Exercise aim: Begin at the line that has "Toggle the list view layout icon" and stop after the line that has "click(1009, 814)". Repeat those lines of the listing with "barcode" swapped for "QR code" and everything else unchanged.

Records shown:
--

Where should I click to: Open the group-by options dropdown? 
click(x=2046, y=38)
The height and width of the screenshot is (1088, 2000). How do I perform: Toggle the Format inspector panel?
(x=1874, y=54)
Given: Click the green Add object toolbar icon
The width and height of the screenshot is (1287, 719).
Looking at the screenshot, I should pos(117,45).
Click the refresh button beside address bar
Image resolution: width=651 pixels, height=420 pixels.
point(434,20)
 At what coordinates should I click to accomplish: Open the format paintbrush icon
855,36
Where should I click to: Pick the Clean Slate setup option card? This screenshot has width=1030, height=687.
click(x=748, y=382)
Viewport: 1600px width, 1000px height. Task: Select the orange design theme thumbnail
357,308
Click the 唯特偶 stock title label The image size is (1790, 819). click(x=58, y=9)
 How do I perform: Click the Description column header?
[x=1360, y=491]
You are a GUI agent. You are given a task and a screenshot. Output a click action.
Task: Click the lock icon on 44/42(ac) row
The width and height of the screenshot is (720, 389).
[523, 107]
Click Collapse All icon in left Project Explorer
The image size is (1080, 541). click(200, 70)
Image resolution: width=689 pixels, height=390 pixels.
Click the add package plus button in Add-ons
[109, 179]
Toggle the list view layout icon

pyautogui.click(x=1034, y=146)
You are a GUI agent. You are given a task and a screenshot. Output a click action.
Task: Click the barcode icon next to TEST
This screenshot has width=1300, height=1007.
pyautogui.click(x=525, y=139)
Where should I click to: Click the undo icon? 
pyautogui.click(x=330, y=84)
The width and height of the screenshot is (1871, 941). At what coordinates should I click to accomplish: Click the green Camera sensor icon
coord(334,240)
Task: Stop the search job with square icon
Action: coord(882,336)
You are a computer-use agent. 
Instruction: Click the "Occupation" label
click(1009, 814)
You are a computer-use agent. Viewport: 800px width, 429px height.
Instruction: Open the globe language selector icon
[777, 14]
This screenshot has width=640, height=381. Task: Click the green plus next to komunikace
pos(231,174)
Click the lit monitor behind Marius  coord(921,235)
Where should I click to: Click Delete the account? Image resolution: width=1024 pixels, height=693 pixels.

--

Response to this task:
Toggle the list view layout icon

pyautogui.click(x=1034, y=146)
You are a GUI agent. You are given a task and a screenshot. Output a click action.
Task: Click the QR code icon next to TEST
This screenshot has width=1300, height=1007.
pyautogui.click(x=525, y=139)
Where should I click to: Click the undo icon? 
pyautogui.click(x=330, y=84)
The width and height of the screenshot is (1871, 941). At what coordinates should I click to accomplish: Click the green Camera sensor icon
coord(334,240)
Task: Stop the search job with square icon
Action: coord(882,336)
You are a computer-use agent. 
Instruction: Click the "Occupation" label
click(1009, 814)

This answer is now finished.